Find Us On Social Media :

Panjangnya Hanya 25 Mil, 4 Hal Ini Sebabkan Jalur Gaza Jadi Titik Konflik Israel-Palestina

By Septiyanti Dwi Cahyani, Selasa, 15 Mei 2018 | 16:53 WIB

Jalur Gaza

Grid.ID - Seperti Indonesia, hari ini Palestina juga tengah berduka.

Konflik yang terus memanas membuat banyak korban berjatuhan.

Sampai hari ini, lebih dari 50 rakyat Palestina gugur dalam memperjuangkan hak mereka.

Perbatasan antara Gaza dan Israel sekali lagi menjadi titik fokus untuk bentrokan antara pengunjuk rasa dan pasukan Israel.

Demonstrasi yang terjadi belakangan ini menjadi puncak dari protes berminggu-minggu di perbatasan.

Sebenarnya, bagaimana lokasi ini bisa menjadi titik konflik ?

Baris Data
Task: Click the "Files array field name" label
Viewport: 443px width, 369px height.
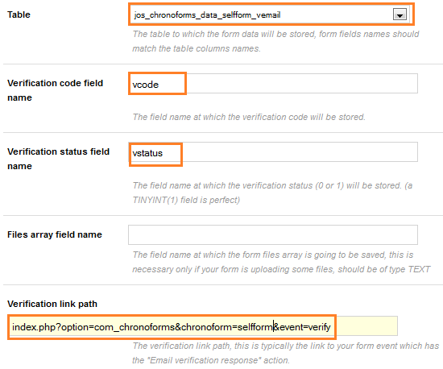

Petunjuk Latihan
Teruskan teks bacaan tentang Jalur Gaza sebagai titik konflik Israel-Palestina, mulai dari setelah kalimat terakhir yang ditampilkan.

Hasil Tugas
Perbatasan Gaza Didirikan

Tanah yang sekarang dikenal sebagai Gaza telah diperebutkan dari waktu ke waktu selama berabad-abad.

BACA JUGA Indah Dewi Pertiwi Dapat Hidayah Usai Kunjungi Palestina

Namun, konflik modern di wilayah ini dimulai pada tahun 1948.

Sebelumnya, berada di bawah kekuasaan kolonial Inggris sebagai bagian dari Mandat Palestina, pasca Perang Dunia I yang lebih besar.

Wilayah itu selama berabad-abad telah menjadi rumah bagi mayoritas Muslim Arab dan minoritas Yahudi Kristen.

Ketika orang Yahudi Eropa melarikan diri pada tahun-tahun Holocaust, populasi Yahudi tumbuh tajam.

Ditambah lagi mereka mendapat dukungan dari Barat, terutama Amerika Serikat yang saat itu di bawah pimpinan Harry Truman dengan gagasan mencari rumah untuk orang-orang Yahudi.

Pada tahun 1947, PBB yang baru dibentuk menyetujui rencana pembagian wilayah itu menjadi negara Yahudi dan Arab.

Orang-orang Palestina yang didukung oleh Suriah, Libanon, Yordania dan Mesir, menolak rencana tersebut karena itu artinya membuat mereka kehilangan separuh tanahnya.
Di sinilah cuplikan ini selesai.